Task prompt
Which lines of the entries below run from the one holding "How do I perform: Click" to the one holding "Task: Click line number 1 in the gutter", inclusive? Set down exactly those lines and no others.

[Recorded data]
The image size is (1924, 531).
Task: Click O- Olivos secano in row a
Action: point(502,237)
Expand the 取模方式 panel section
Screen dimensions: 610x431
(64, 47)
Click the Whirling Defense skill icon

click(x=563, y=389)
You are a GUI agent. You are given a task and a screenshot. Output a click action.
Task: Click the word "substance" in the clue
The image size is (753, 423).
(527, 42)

==

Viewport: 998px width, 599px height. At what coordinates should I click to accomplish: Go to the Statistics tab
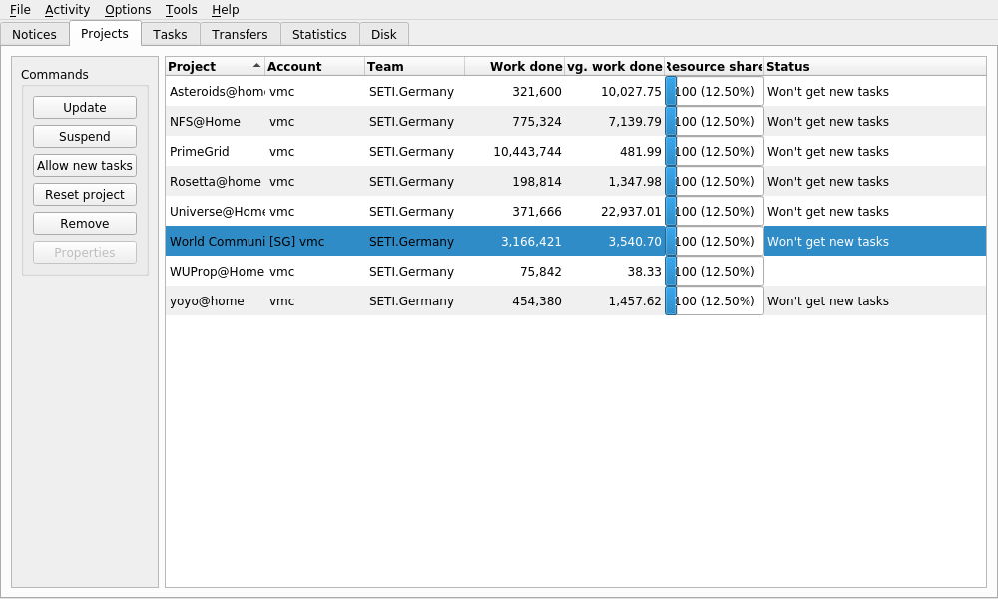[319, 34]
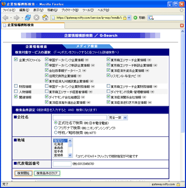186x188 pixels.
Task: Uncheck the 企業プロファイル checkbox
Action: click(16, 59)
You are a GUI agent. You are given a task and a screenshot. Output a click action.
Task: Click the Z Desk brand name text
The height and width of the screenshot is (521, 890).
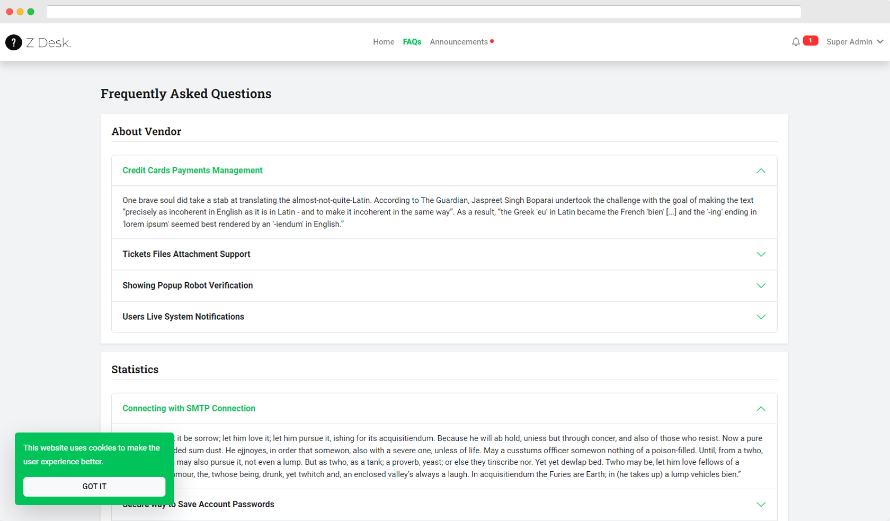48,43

...

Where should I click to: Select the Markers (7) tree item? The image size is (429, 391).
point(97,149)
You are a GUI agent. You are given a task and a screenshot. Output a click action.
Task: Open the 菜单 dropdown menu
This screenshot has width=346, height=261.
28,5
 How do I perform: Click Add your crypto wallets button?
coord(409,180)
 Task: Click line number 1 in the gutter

Task result
 How do I perform: Click Add your crypto wallets button?
coord(409,180)
 Task: Click line number 1 in the gutter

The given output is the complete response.